◆ **What you need to do**
From the data, return each line holding the word "Task".

Excerpts from a dataset
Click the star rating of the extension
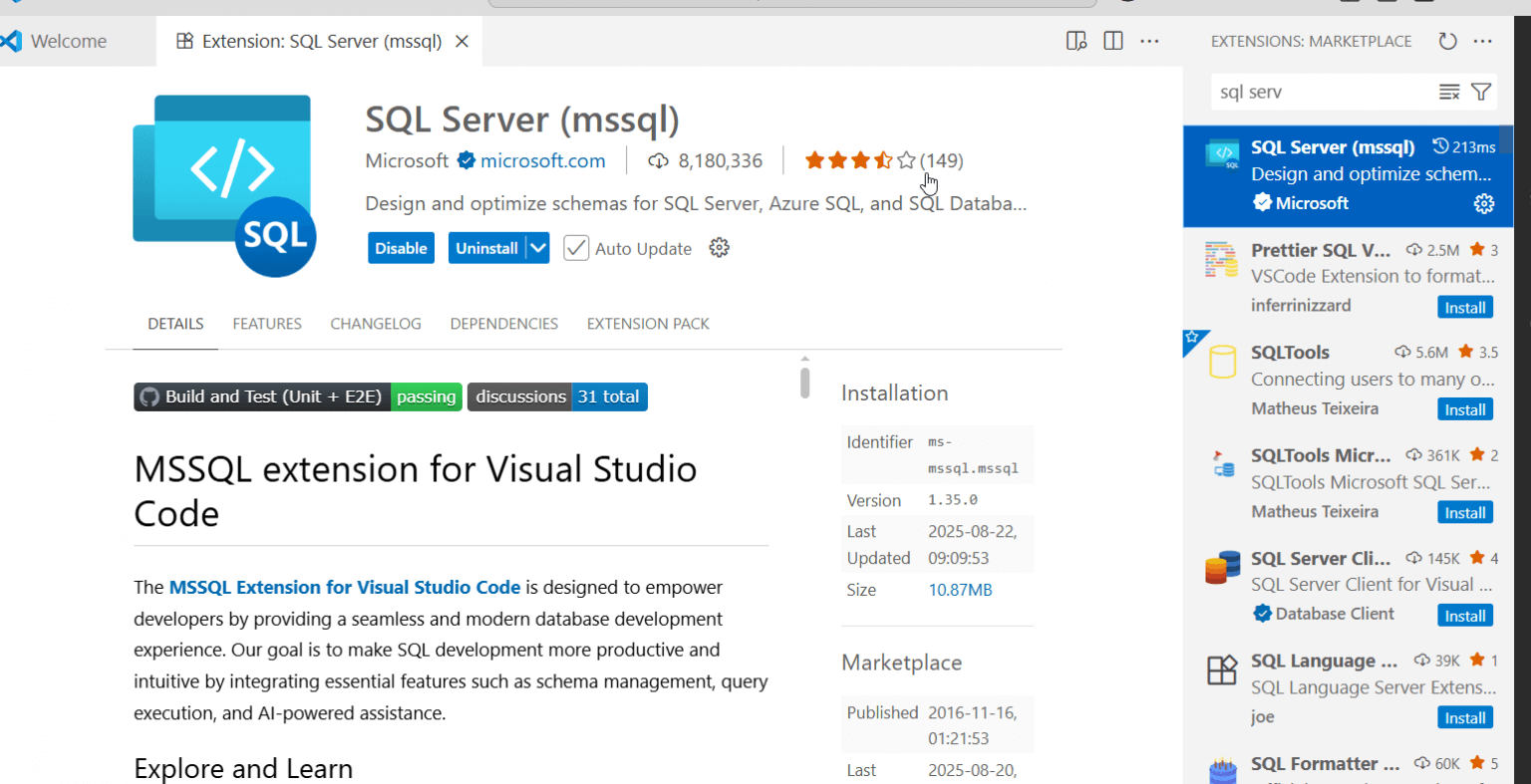 [859, 160]
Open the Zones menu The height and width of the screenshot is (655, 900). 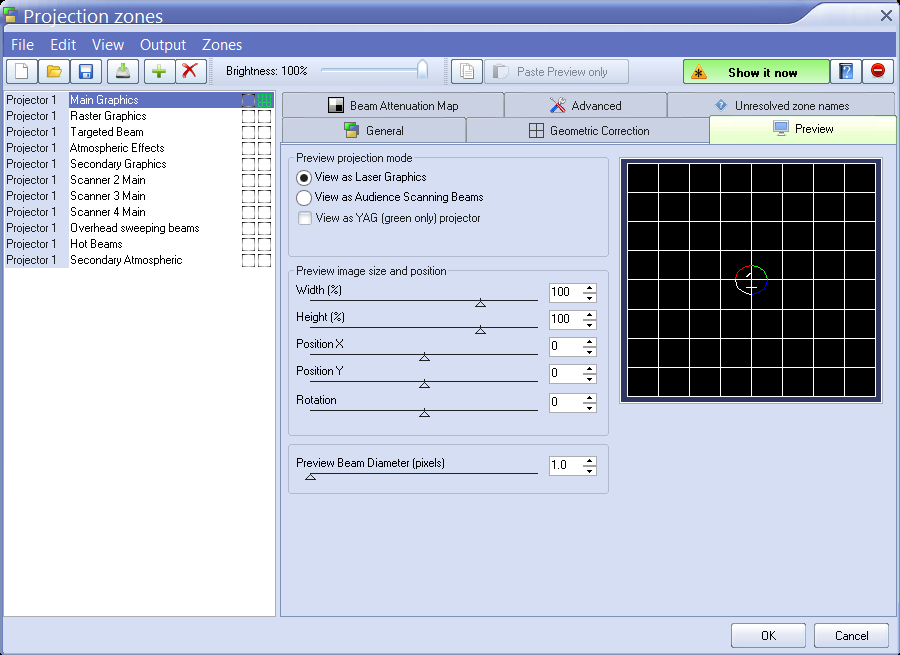(x=222, y=45)
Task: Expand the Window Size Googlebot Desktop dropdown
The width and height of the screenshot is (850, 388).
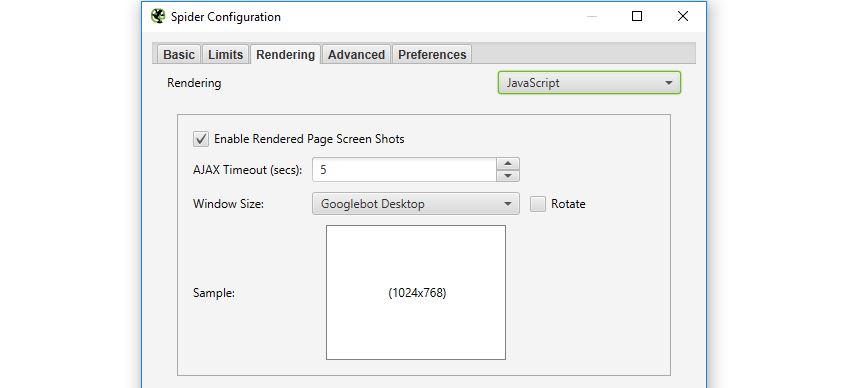Action: point(416,204)
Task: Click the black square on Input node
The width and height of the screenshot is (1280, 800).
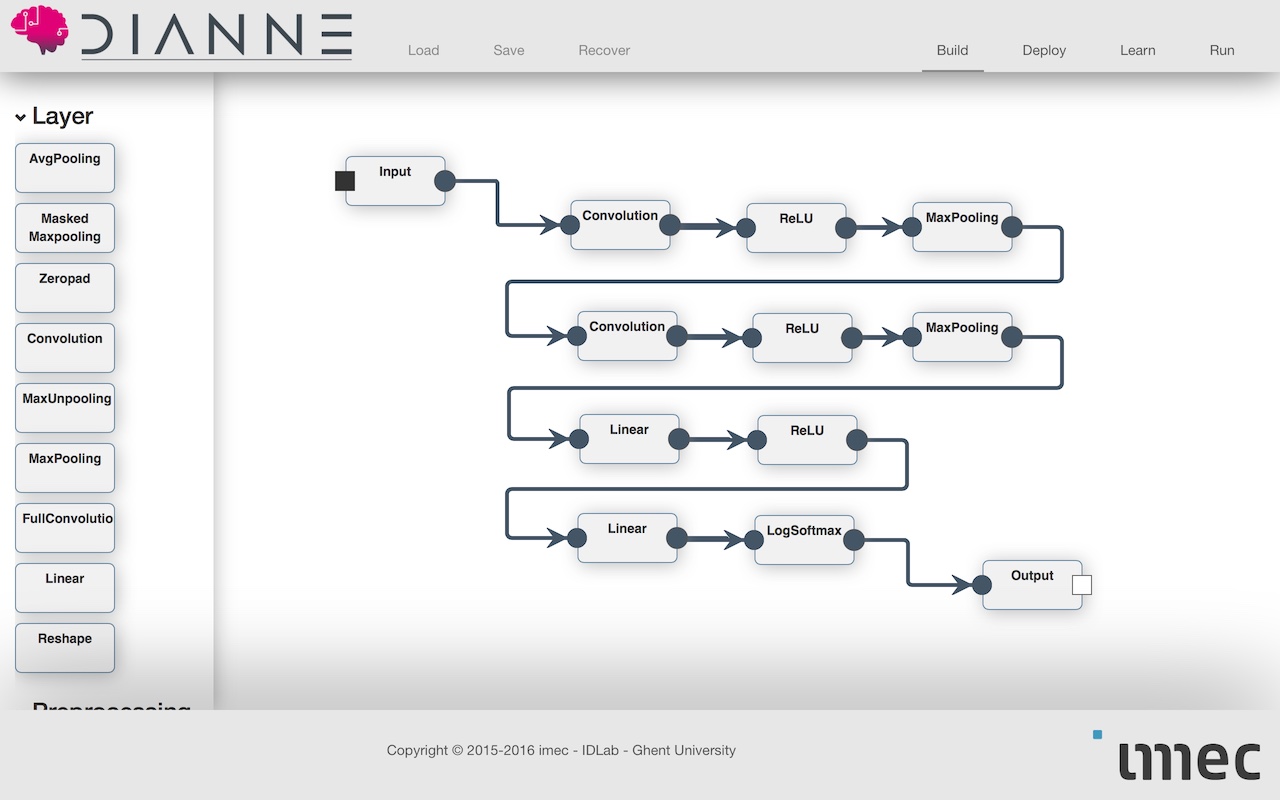Action: [345, 181]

◆ **Written solution**
Task: Expand the Window Size Googlebot Desktop dropdown
Task: Click the black square on Input node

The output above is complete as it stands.